Material for the task below:

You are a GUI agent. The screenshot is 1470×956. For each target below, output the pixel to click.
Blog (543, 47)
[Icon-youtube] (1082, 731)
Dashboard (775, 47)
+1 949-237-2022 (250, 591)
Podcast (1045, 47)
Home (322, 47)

End of Material for the task.

● Task brief
Every entry is to be printed exactly as given.

● Exercise result
You are a GUI agent. The screenshot is 1470×956. For each target below, output the pixel to click.
Blog (543, 47)
[Icon-youtube] (1082, 731)
Dashboard (775, 47)
+1 949-237-2022 (250, 591)
Podcast (1045, 47)
Home (322, 47)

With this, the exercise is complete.